━━━ Material for this task ━━━

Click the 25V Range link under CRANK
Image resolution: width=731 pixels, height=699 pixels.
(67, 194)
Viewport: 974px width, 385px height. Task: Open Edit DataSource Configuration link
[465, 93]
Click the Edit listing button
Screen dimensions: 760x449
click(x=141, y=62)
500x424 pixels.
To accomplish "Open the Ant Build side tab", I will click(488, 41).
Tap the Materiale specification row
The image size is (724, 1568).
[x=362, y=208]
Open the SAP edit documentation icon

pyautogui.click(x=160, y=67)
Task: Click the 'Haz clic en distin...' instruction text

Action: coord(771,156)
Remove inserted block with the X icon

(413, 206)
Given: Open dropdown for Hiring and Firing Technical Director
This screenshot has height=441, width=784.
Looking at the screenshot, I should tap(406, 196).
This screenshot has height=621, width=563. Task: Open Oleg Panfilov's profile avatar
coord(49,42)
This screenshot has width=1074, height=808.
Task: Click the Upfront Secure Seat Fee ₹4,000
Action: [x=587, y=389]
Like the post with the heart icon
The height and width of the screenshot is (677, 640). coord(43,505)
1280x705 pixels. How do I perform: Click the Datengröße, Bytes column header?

━━━

### Exercise requirements:
Copy out the lines above word for word, keeping their order.

### Exercise solution:
Click the 25V Range link under CRANK
Image resolution: width=731 pixels, height=699 pixels.
(67, 194)
Viewport: 974px width, 385px height. Task: Open Edit DataSource Configuration link
[465, 93]
Click the Edit listing button
Screen dimensions: 760x449
click(x=141, y=62)
500x424 pixels.
To accomplish "Open the Ant Build side tab", I will click(488, 41).
Tap the Materiale specification row
The image size is (724, 1568).
[x=362, y=208]
Open the SAP edit documentation icon

pyautogui.click(x=160, y=67)
Task: Click the 'Haz clic en distin...' instruction text

Action: coord(771,156)
Remove inserted block with the X icon

(413, 206)
Given: Open dropdown for Hiring and Firing Technical Director
This screenshot has height=441, width=784.
Looking at the screenshot, I should tap(406, 196).
This screenshot has height=621, width=563. Task: Open Oleg Panfilov's profile avatar
coord(49,42)
This screenshot has width=1074, height=808.
Task: Click the Upfront Secure Seat Fee ₹4,000
Action: [x=587, y=389]
Like the post with the heart icon
The height and width of the screenshot is (677, 640). coord(43,505)
1280x705 pixels. How do I perform: Click the Datengröße, Bytes column header?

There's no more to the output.